● Your assignment: In the records below, count every line containing "Select". Reply with the number only.

● Extracted information:
━━━━━━

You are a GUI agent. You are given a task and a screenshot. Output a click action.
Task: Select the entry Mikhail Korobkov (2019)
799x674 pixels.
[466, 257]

━━━━━━

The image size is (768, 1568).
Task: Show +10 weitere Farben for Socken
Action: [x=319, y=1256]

━━━━━━

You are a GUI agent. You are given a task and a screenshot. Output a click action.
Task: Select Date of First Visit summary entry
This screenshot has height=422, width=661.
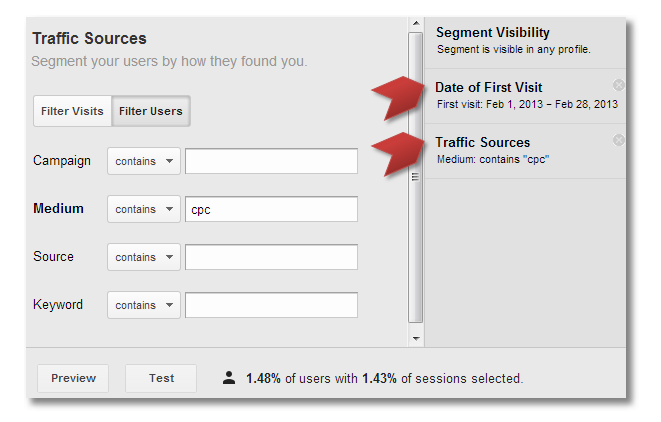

━━━━━━

● Result of this task: 2